Metal sulfide nanostructures, particularly those composed of regular arrangement of pores in nanoscale dimensions have attracted a large scale research interest due to their unique optoelectronic, magnetic, catalytic, energy conversion/storage and biomedical applications.^1–5 In this context well-aligned nanostructure arrays of a given material is highly demanding for its enhanced properties and novel applications.¹ Among these semiconductor nanomaterials, zinc sulphide (ZnS) has been receiving considerable attention because of its high chemical stability and wide potential applications in different fields such as nonlinear optical devices, light emitting diodes, solar cells, photocatalytic water splitting, live cell imaging and drug delivery.^6–10 The enhanced performances associated with zinc sulphide nanostructures are strongly dependent on their morphology, particle size, shapes as well as their high specific surface areas.¹¹ During the last few decades, various synthetic strategies such as solvothermal,¹² sol–gel,^13,14 thermal decomposition of a single source molecular precursor,¹⁵ hydrothermal^16,17 and chemical vapour deposition¹⁸ methods have been successfully employed for the synthesis of porous ZnS nanocrystals of control the pore size, particle morphology and narrow particle size distribution.

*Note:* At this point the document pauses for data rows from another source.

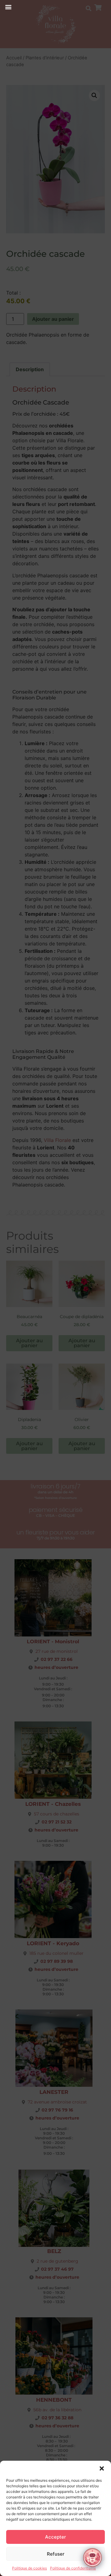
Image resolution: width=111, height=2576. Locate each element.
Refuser (55, 2554)
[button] (102, 2468)
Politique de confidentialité (73, 2568)
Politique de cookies (29, 2568)
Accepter (55, 2537)
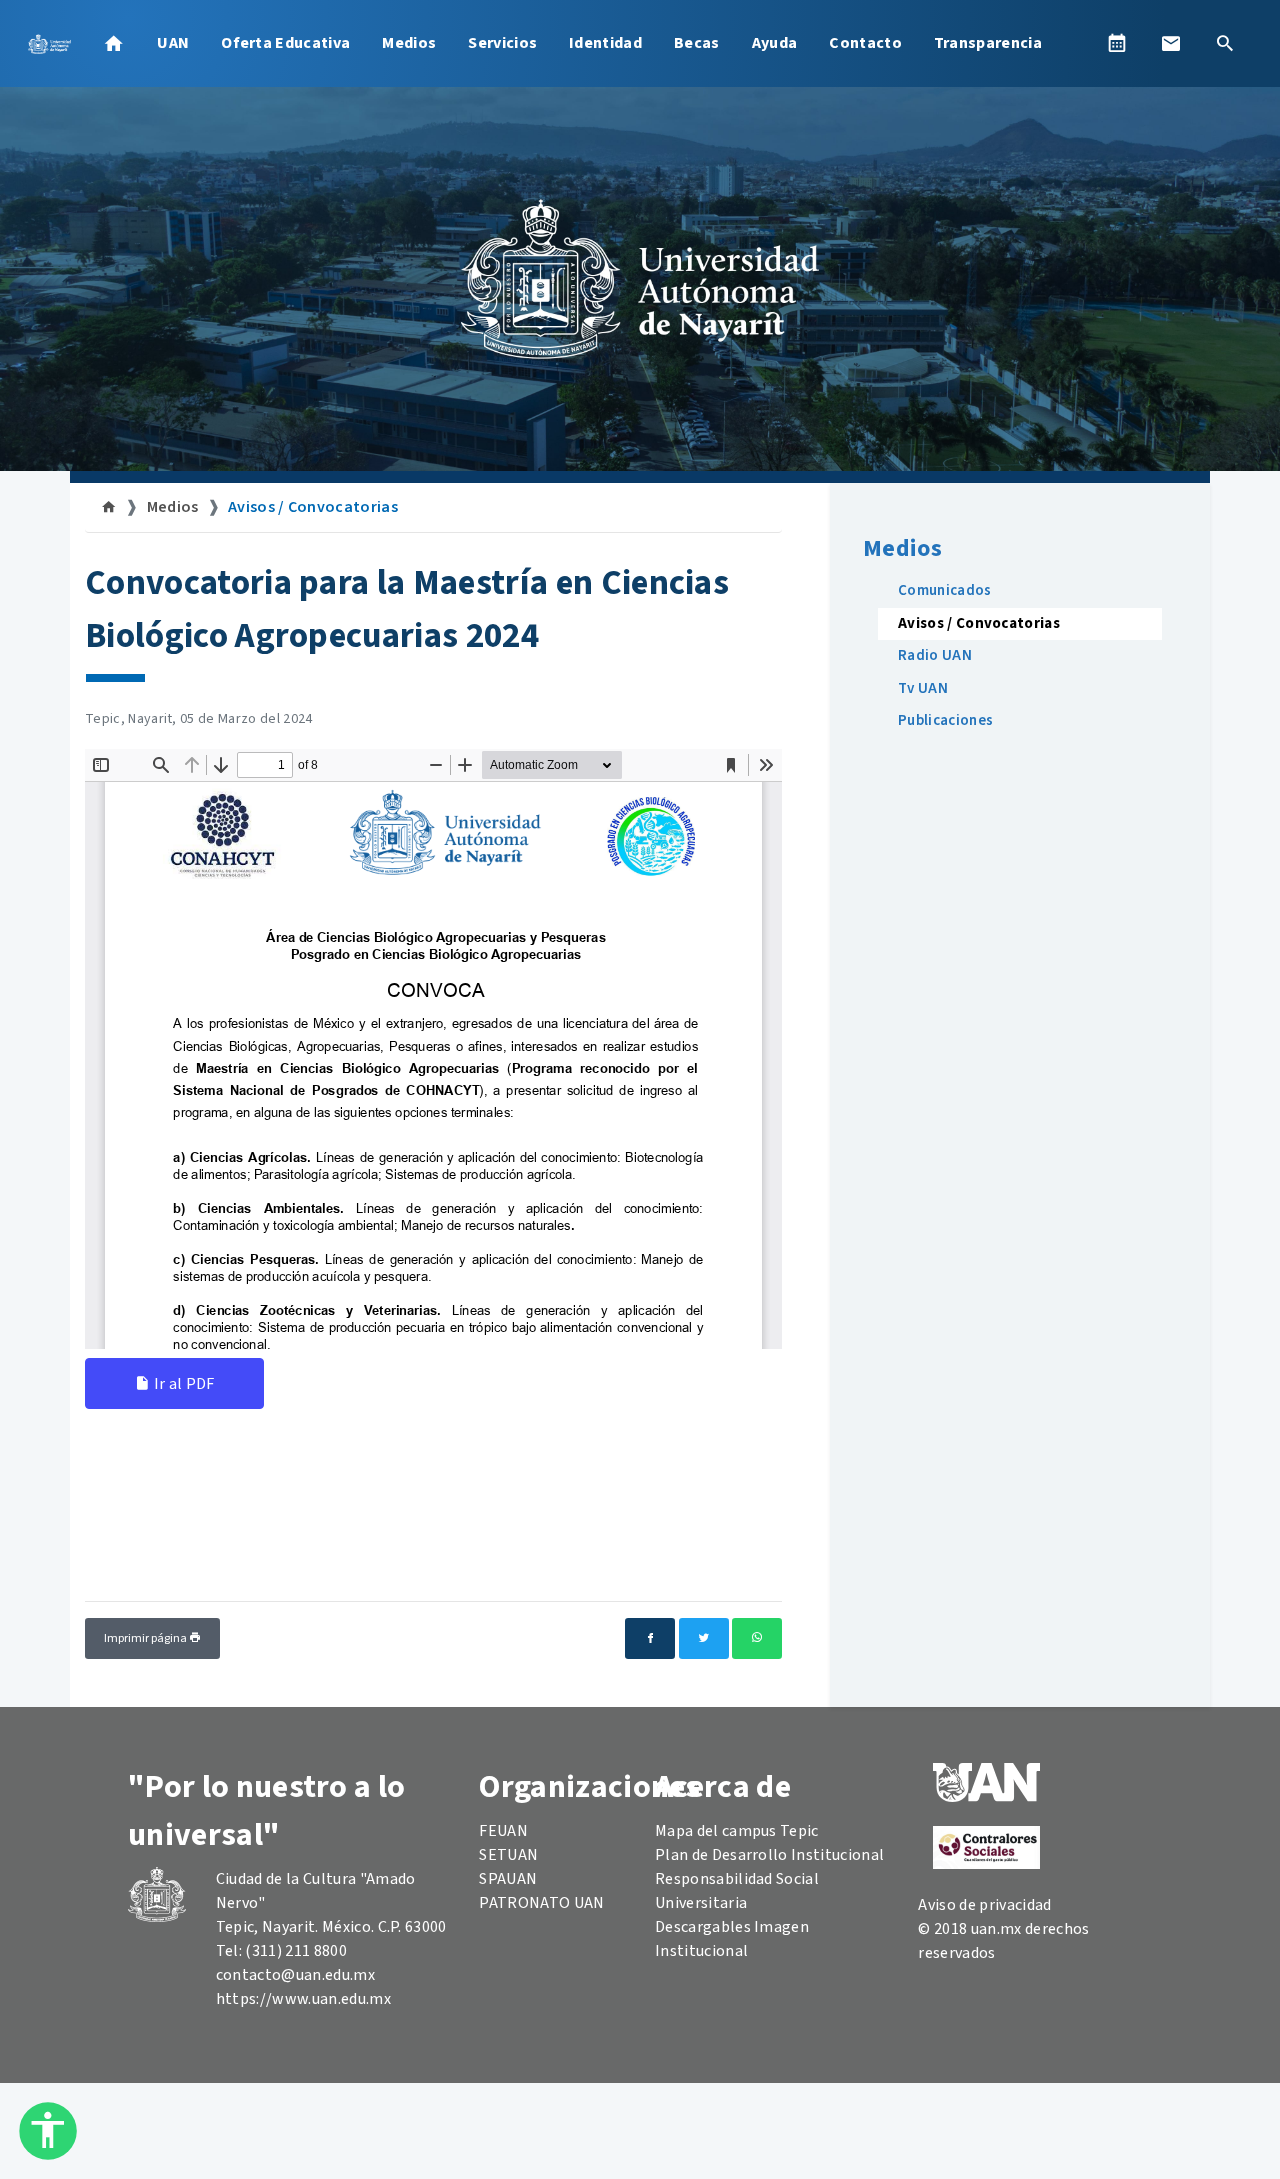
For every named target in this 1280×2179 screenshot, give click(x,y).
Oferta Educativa (285, 43)
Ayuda (775, 43)
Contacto (865, 43)
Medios (409, 43)
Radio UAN (935, 655)
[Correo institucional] (1171, 43)
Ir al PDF (182, 1384)
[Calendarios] (1117, 43)
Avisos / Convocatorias (313, 507)
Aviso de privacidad (984, 1905)
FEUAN (503, 1831)
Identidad (605, 43)
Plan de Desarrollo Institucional (769, 1855)
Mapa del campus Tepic (737, 1831)
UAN (173, 43)
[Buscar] (1225, 43)
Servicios (502, 43)
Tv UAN (923, 688)
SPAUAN (508, 1879)
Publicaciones (945, 720)
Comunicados (945, 590)
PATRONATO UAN (541, 1903)
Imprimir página (146, 1638)
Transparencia (988, 43)
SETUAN (508, 1855)
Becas (697, 43)
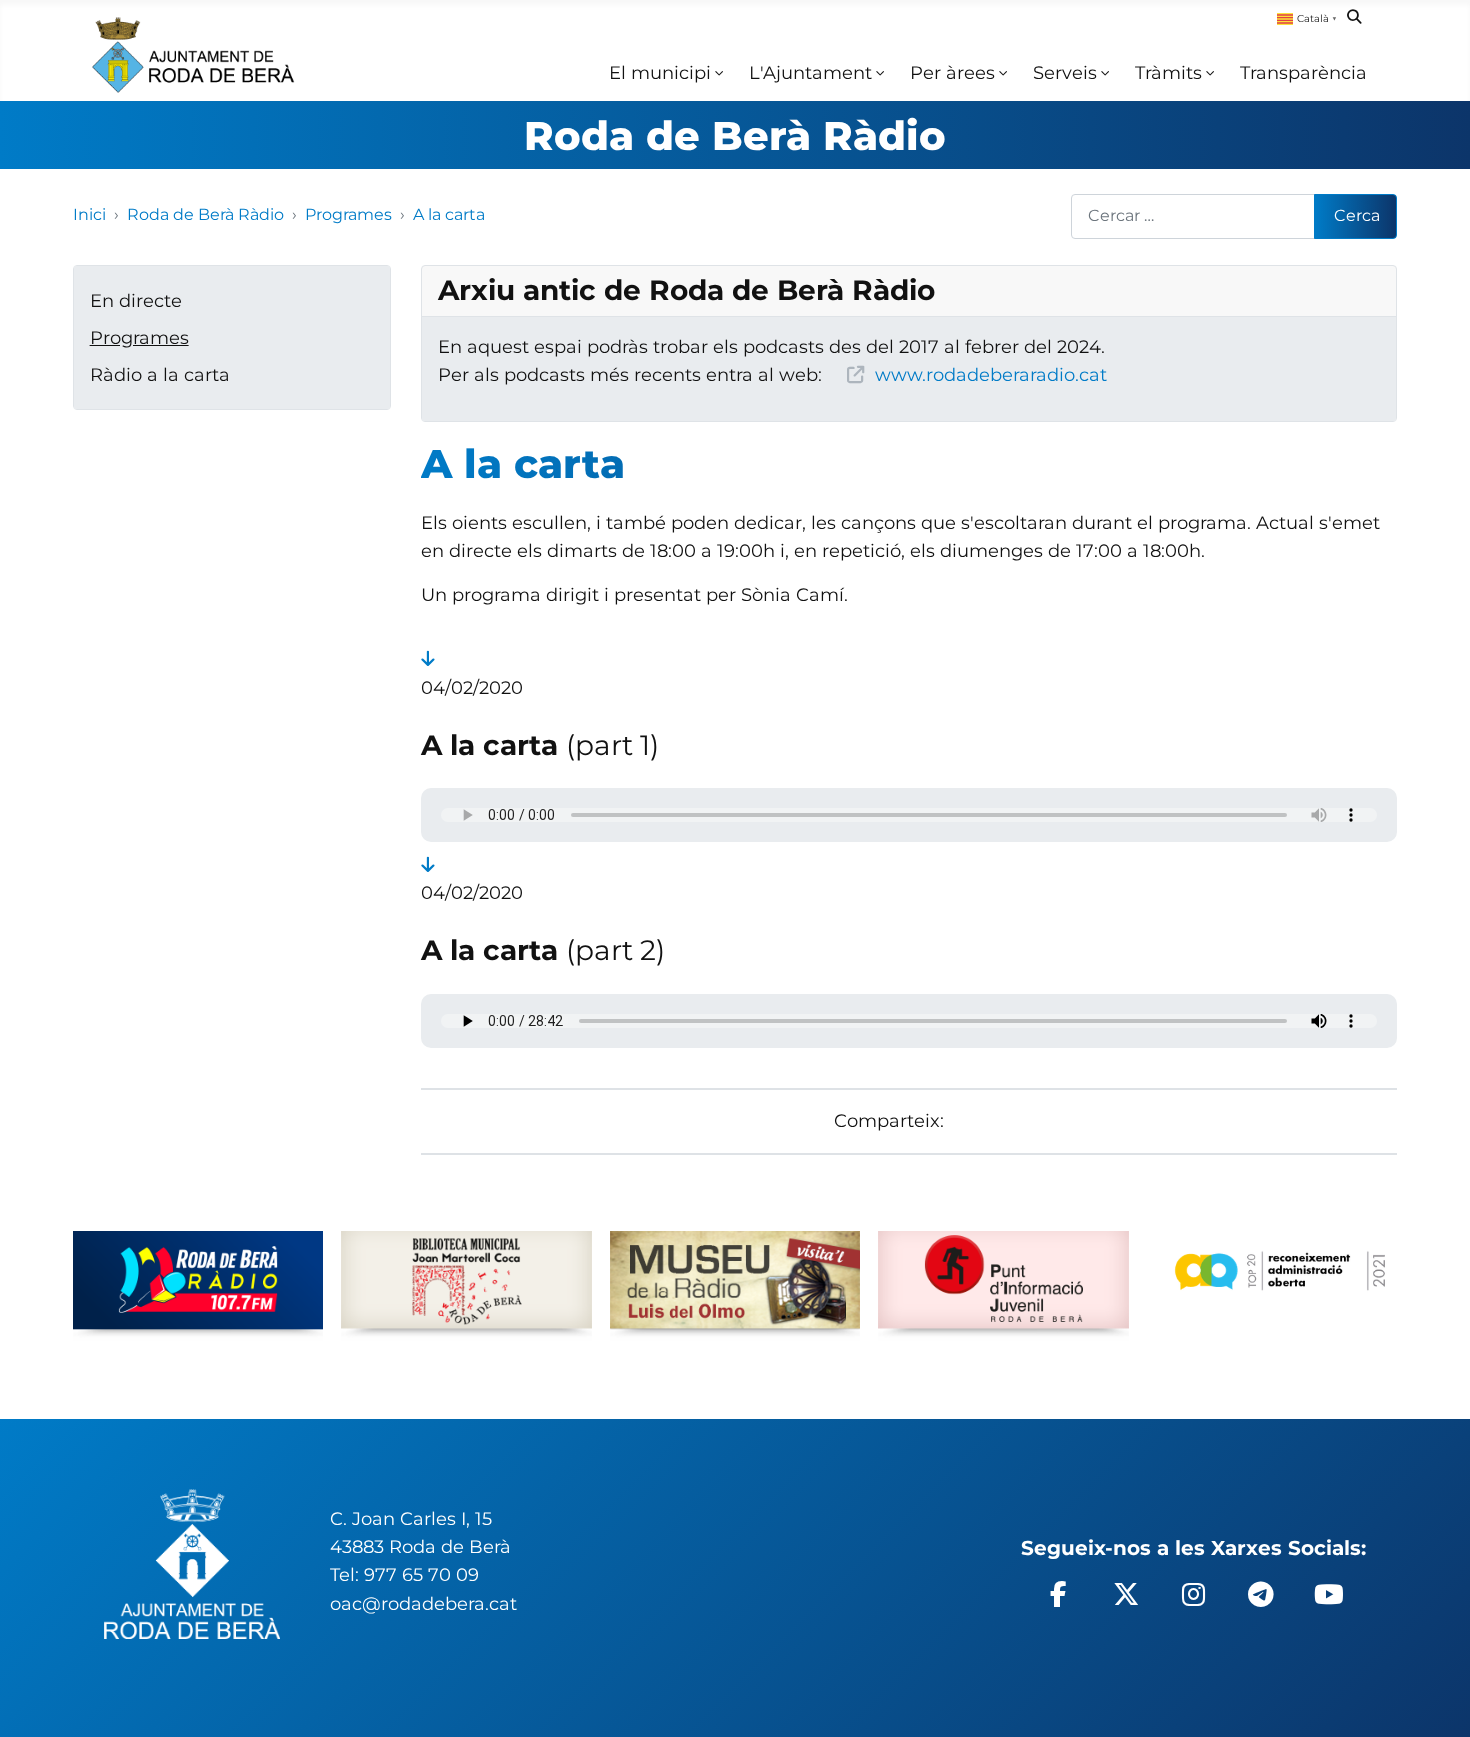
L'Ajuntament (810, 72)
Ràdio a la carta (160, 374)
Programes (139, 337)
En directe (136, 300)
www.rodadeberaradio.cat (991, 374)
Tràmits (1168, 72)
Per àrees (952, 72)
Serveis (1065, 72)
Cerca (1357, 215)
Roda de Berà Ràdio (735, 135)
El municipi (660, 72)
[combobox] (1193, 216)
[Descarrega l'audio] (427, 658)
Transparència (1303, 72)
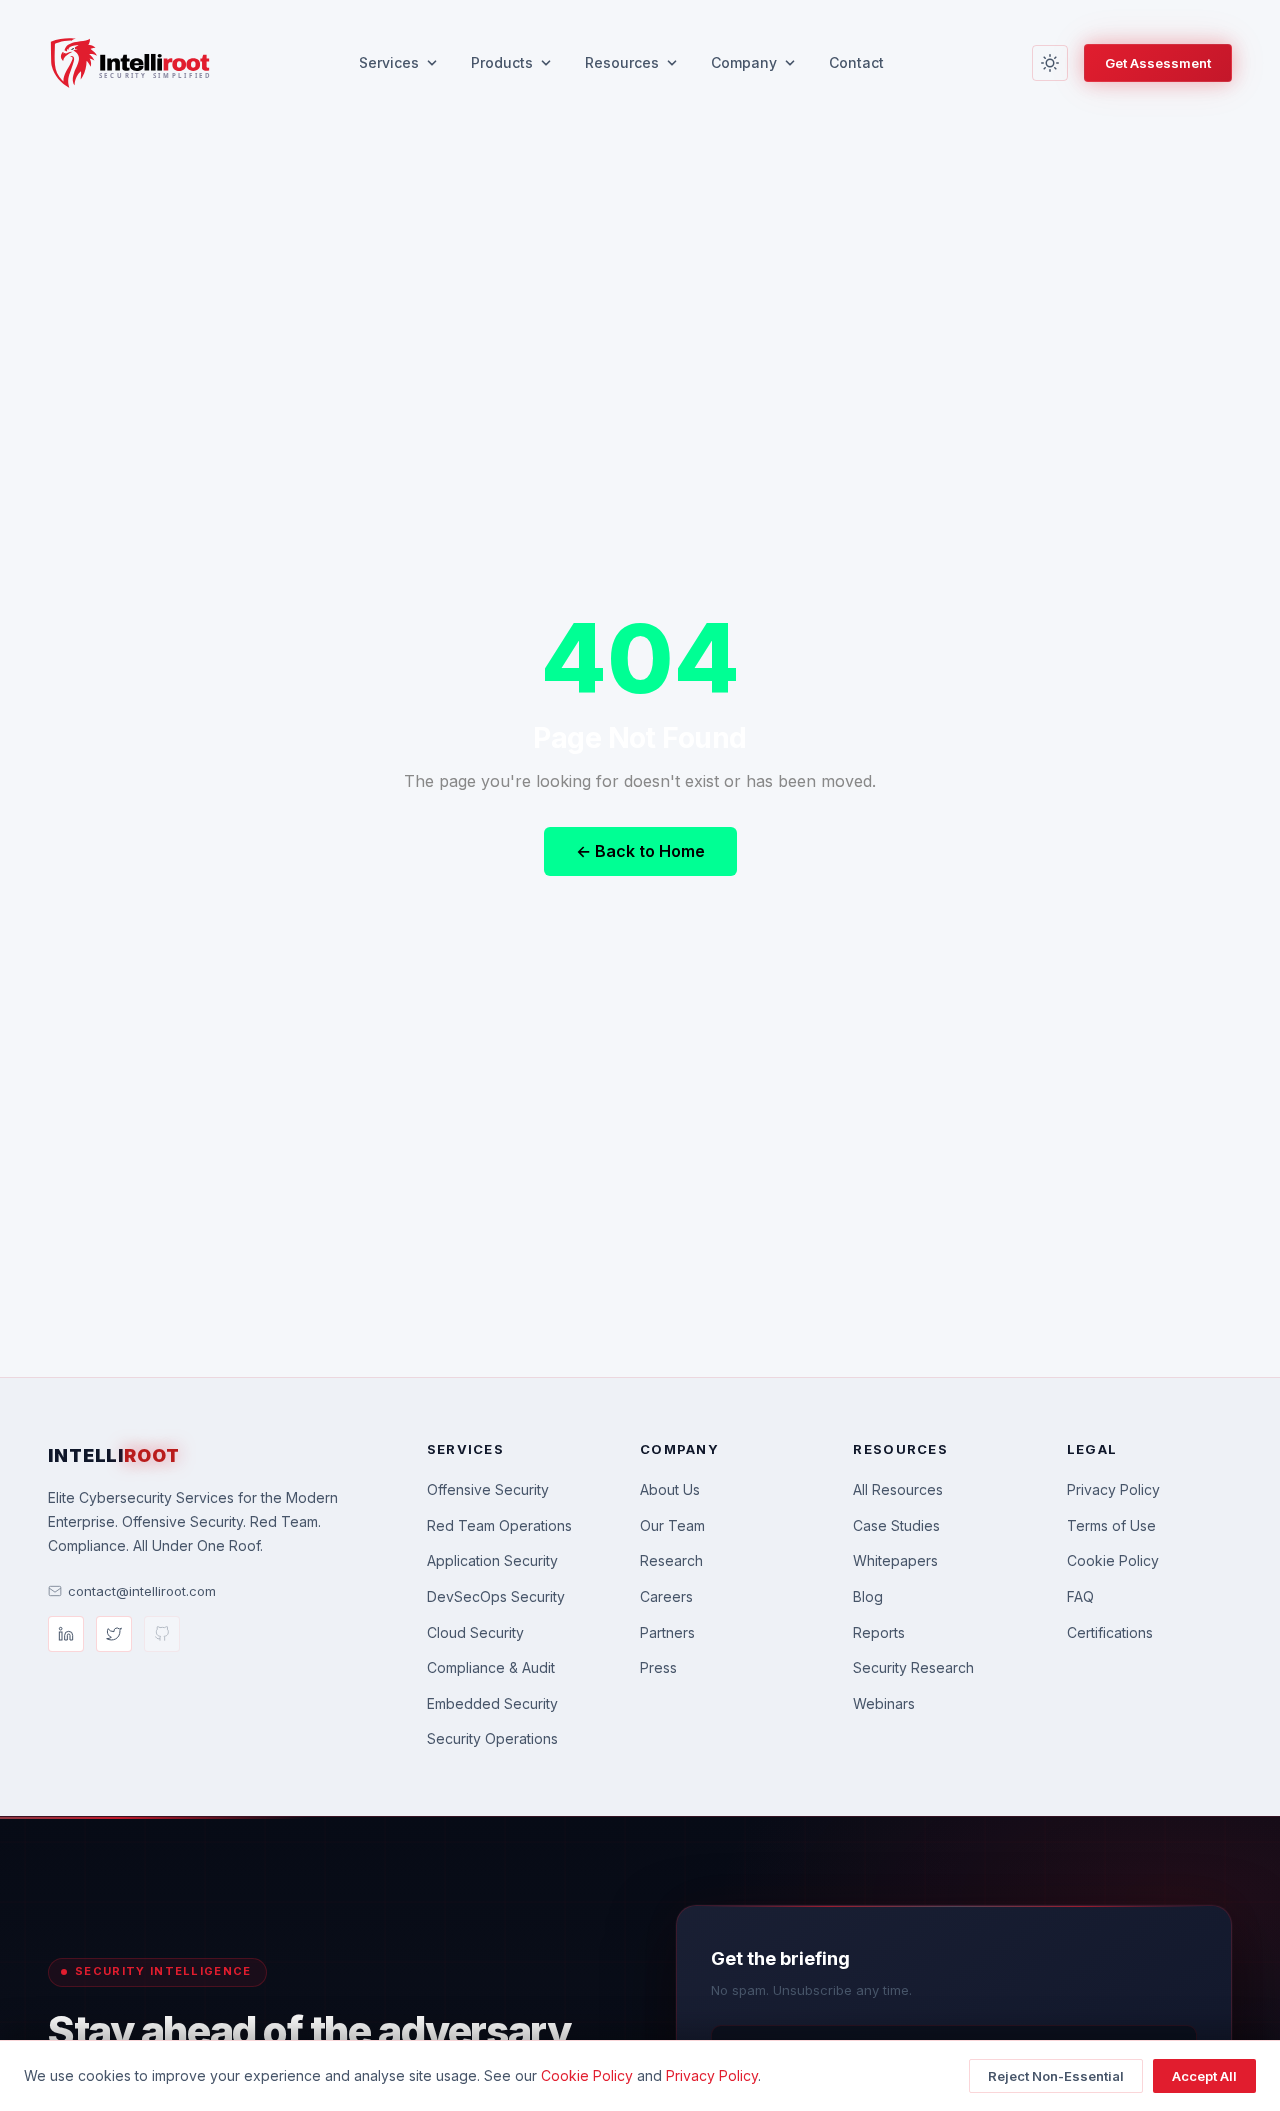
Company (744, 62)
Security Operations (492, 1738)
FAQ (1080, 1596)
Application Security (492, 1560)
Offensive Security (488, 1489)
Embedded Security (492, 1703)
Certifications (1110, 1632)
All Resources (898, 1489)
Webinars (884, 1703)
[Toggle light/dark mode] (1050, 63)
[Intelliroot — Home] (129, 63)
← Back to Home (640, 851)
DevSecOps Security (496, 1596)
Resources (622, 62)
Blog (868, 1596)
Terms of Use (1111, 1525)
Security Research (913, 1667)
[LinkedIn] (66, 1634)
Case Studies (896, 1525)
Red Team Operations (499, 1525)
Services (389, 62)
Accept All (1204, 2076)
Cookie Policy (1113, 1560)
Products (502, 62)
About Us (670, 1489)
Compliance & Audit (491, 1667)
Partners (667, 1632)
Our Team (672, 1525)
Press (658, 1667)
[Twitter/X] (114, 1634)
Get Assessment (1158, 63)
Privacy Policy (1113, 1489)
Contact (856, 62)
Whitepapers (895, 1560)
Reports (879, 1632)
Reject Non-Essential (1056, 2076)
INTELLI (114, 1455)
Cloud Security (475, 1632)
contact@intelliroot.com (142, 1591)
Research (671, 1560)
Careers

However, major drawbacks associated with these materials are low surface area and large pore size, which often restricted zinc sulphide nanostructure materials for the suitable applications. Thus, it is highly desirable to design a simple and cost-effective route for the synthesis of zinc sulphide nanostructured material with high BET surface area, well controlled pore size and uniform particle morphology.

Often the applications of the zinc sulphide nanomaterials are largely influenced by their accessible specific surface area. The surface area of the nanomaterials can be increased by inducing nanoscale porosity or interparticle voids created as a result of the self-assembly of nanoparticles. Various structure directing agents (SDAs) are often employed as porogen to introduce porosity in the materials.^19,20 SDA molecules often play the crucial role as the capping agent to stabilize the tiny nanoparticles through the self-aggregation of nanostructures in the solution phase. Among the various capping agents, naturally available fatty acids (e.g. lauric acid) are very useful molecules, for their biodegradability, easy availability, and mesostructural stability.²¹ So, here we have been used lauric acid as template/capping agent for the synthesis of mesostructured zinc sulphide material in alkaline medium. The electrostatic interaction between negatively charged head group of lauric acid and positively charged inorganic ZnS precursors are supposed to be the driving force for the formation of mesostructured material.²²

Recently, the use of the nanostructured materials as drug delivery system for cancer therapy has been attracting a considerable attention in worldwide.^23,24 Loading the anticancer drugs into self-assembled nanoparticles offer several significant advantages including high drug-loading efficiency, enhanced drug stability in blood circulation, decrease of toxicity to normal cells, and controlled release of drugs.²⁵ In recent years, various delivery vehicles have been studied for therapeutic purposes such as proteins, antibodies, nucleic acids, liposomes, micelles and organic polymer.^26–29 The serious drawbacks of these carriers are the large particle size, poor loading efficiency and quickly deactivated and degraded during blood circulation before they get to the target disease site.

Porous ZnS nanoparticles have drawn significant importance as a drug delivery vehicle for conventional chemotherapeutic agents due to their colloidal stability, easy availability, nontoxic nature and good biocompatibility. The therapeutic efficacies of chemotherapeutic agents depend upon its toxicity and bioavailability that may alter by its design and fabrication. Doxorubicin is an antibiotic from the anthracycline family that is widely used as chemotherapeutic agent in different cancer to regulate DNA replication and act by intercalating into DNA, thereby inhibiting macromolecular biosynthesis (Scheme 1). Now a days, several doxorubicin-loaded nanoparticles have been developed, which can transport drugs to cancer cells depending upon the pathophysiology of tumours. Further, it may not recognized the P-glycoprotein, which affected the mediator for multidrug resistance and resulted in an increase in intracellular concentration of active component. However, its toxicity and low solubility limit its efficacy in cancer therapy.³⁰ To the best of our knowledge, this is the first report of anionic surfactant mediated of self-aggregated mesoporous ZnS material with large mesoscopic void spaces. We have used doxorubicin as a chemotherapeutic drug. Although there is a report on cytotoxic property of doxorubicin loaded porous zinc sulfide nanospheres,³¹ here we would like to establish the apoptotic induction property of the drug loaded mesoporous ZnS nanoparticles against leukemic cells. Here, we have explored that mesoporous ZnS based drug-delivery system sequentially activates the apoptotic pathway in time dependent manner with a minimal concentration of doxorubicin and it can regulates lymphocytic leukemia cell growth.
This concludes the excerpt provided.